While this may be a more pertinent worry for those dating during the era of coronavirus, it affects those in relationships as well. “As much as we might logically know that we are safe if we have been isolating with someone, there is now a kind of conditioned response to avoid close contact, which is likely affecting most people at a subconscious level,” she says.
For Louise*, 28, avidly watching the news has derailed her sex life with her partner: “Waking up every morning and not knowing what’s going to happen in the news has put a massive strain on things sexually with my partner and I. We both have very vulnerable family members and worrying about their health, rising statistics and the chance of another lockdown is causing us massive anxiety and leaving little time for intimacy.”
All hope isn’t lost, though – according to Christophers, the key to working through the pandemic’s effect on desire is thinking about what was previously present when we last experienced it.
“Think of it like a pot of desire that requires certain ingredients. For example: to have a good connection with a partner, flirtation, to feel desired and not feeling stressed or tired. When we understand what helps to create desire, we can start to work on the individual ingredients.”
As lockdown restrictions ease, we’re all feeling varying degrees of anxiety about the current situation. Whether you’re comfortable going out for a romantic meal or prefer staying in the house, it’s important to make time for your partner, says Mansfield: “Use this time to build health and wellbeing into your daily structure. Focus on mutual support, emotional connection and finding small ways to enjoy and appreciate the basics of life: get out in nature, eat and cook good food together. The closeness will ease anxiety and will start to translate into physical intimacy, but don’t force things. Talk about your feelings openly and be there for each other.”
Open and honest communication is what has helped Alice improve her sex life: “ I was quite embarrassed that I never wanted to have sex, even though there were so many things impacting that, and I could tell my partner was getting quite confused about it. When I brought it up, there were obviously some wires crossed. He had thought I didn’t find him attractive anymore, but when I explained, he was a lot more understanding and was relieved.”
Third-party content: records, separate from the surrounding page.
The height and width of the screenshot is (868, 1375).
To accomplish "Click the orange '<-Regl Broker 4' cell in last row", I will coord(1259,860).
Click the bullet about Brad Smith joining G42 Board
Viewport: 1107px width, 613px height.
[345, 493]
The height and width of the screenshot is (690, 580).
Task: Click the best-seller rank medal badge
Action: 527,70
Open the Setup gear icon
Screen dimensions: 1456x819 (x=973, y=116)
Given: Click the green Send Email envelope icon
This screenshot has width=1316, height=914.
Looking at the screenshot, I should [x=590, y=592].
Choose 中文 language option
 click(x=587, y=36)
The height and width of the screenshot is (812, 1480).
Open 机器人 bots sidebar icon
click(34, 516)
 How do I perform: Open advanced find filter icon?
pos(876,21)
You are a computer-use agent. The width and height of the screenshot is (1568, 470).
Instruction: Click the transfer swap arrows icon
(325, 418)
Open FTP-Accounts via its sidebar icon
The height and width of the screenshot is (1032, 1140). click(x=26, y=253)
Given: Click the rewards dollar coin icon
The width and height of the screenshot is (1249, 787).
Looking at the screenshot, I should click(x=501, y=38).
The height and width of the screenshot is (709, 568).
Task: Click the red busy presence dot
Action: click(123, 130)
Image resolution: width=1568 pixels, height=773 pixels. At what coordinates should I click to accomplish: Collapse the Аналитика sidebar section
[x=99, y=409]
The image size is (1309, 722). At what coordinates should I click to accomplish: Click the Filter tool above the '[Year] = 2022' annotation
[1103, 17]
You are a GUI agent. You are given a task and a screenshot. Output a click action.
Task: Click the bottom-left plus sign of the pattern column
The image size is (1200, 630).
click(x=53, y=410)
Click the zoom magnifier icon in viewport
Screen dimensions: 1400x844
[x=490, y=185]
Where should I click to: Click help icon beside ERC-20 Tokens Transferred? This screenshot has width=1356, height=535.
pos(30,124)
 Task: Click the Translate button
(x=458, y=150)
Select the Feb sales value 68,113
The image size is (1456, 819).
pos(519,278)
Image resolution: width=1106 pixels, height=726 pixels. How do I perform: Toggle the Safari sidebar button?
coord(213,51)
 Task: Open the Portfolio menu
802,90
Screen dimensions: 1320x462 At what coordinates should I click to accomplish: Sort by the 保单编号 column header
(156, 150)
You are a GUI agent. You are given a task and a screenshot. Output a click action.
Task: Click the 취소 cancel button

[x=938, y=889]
A lack of desire equating to loss of attraction is a common misconception amongst couples, and Mansfield suggests using “I” language to avoid one party feeling rejected during a decrease in sexual intimacy. “Approach the situation from a place of positivity, for example, by saying “I really love you and I want us to have an amazing sex life. It feels like we’ve lost the spark a little, are you on board with me to see how we can get it back?”. Never accuse or blame. Be brave and have an intention of teamwork.”
Christopher says paying attention to what makes us tick has a part to play, too. “Reminding yourself of what you like, enjoy and are attracted to may also help. Think about how you can break what has become the normal routine – make some time to relax with your partner, during which you can be more playful, romantic or sexy.”
Spending time thinking about what makes us feel good can help us reconnect with our sexual side. Maybe it’s taking the time to explore our own bodies, wearing something that makes us feel sexy or treating ourselves to a bath with some atmospheric music – whatever helps ignite a spark is valid. The pandemic has hit us all hard, and a lack of desire is a totally natural response to an event of this magnitude. Being patient with ourselves and our partners, speaking honestly and giving ourselves a break is key to rebuilding intimacy.